Place the tension threads 15 with
Tension between the two ends (see Figure 7).

If the top plate 15 of the panel 12 has irregularities, a gap 16 will be created between the panel 12 and the tension thread 15 (see FIG. 4).
If you place the bevel gauge IO in this gap 16, with its 0 point (tip) part first, and push it forward with the handle 9 gently facing the tension thread 15 at right angles and with the base 3g on the top plate 16, In the case of the example shown in Figure @5, for example, the height of the gap L is 5
．． 5+++ m, 5.5 m in paragraph 11
The part m passes through tension thread 15, but 5.6 of paragraph 11
The +t+m portion is pulled by the tension thread 15 and cannot pass through. Then, the worker (determining the Ill) reads the scale of the bevel gap gauge lO and determines that the hole of the gap 16 is 5.
．． 5 m tn In the waveform paragraph 11 in Fig. 6, there is a concave point 17, and the tension thread 15 can be locked at this point. When it is stopped by the thread 15, the bevel gap gauge 10 can be lifted up a little by X and the scale at the tension thread 15 can be read, and the workability is much improved compared to the conventional A bevel gap. Depending on the gauge l, as shown in FIG. 2, the height of the gap 16 is likely to be measured with the tension thread 15 lifted up, and it is difficult to ensure accurate reading of the scale. For this reason, different measurement values were reported at the same location depending on the person performing the measurement or each time the measurement was performed.

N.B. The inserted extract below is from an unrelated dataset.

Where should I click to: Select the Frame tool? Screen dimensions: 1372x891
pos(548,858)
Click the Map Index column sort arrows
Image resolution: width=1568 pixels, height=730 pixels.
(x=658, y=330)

In the present invention, such failures are not observed, and even beginners can measure numerical values as accurately as experts.

The present invention can be used not only to measure irregularities on the top plate 16 of the panel 12, but also to measure gaps, such as between connecting panels 12 and 12, or in the joint between a column and a panel 12. .

[Brief explanation of the drawing]

FIG. 1 is a plan view of a conventional A-bevel feeler gauge, FIG. 2 is a cross-sectional view showing a measurement situation using this, and FIG. 6 is a bevel-angle feeler gauge 10 of the present invention. A plan view,
FIG. 4 is a cross-sectional view showing the measurement situation using this.
FIG. 5G is a partially enlarged plan view of FIG. 6, and the figures 3 to 6 in FIG. It is an enlarged plan view,
FIG. 7 is a perspective view showing a measurement situation using the present invention. that's all

Claims (1)

[Claims] 1. Oblique side 2 of an elongated triangle made of a known ruler material
The length of the perpendicular line 4 drawn from to the base 3 is inscribed on the oblique side 2 in order of ordinal numbers from the small number to the 0 point at the tip.
・・Without, major scale 7, further increments between 7 and minor scale 8
, 8..., and for each section formed by large and small scales 7 and 8, cut out from the small number to the large number on the scale to construct paragraphs 11, 11... Bevel feeler gauge 10. 2. The angle gap gauge 10 according to claim 1, wherein the divisions formed by the large and small scales 7 and 8 are equally spaced. 3. The bevel gap gauge 10 according to claim 1, wherein the divisions formed by the large and small scales 7 and 8 are arranged at unequal intervals. 4. The angle gap gauge 10 according to claim 1, 2 or 3, wherein the tip is not the 0 point but the perpendicular line 4 at an arbitrary major scale 7. 5. The angle feeler gauge 10 according to claims 1, 2, or 3, and 4, wherein the shape of the paragraph 11 is a step-like shape that is a horizontal straight line. 6. Claims 1 and 2 in which the shape of paragraph 11 is partially changed from a horizontal straight line to a waveform, or completely waveform.
The angle gap gauge 10 described in item 3 or 4.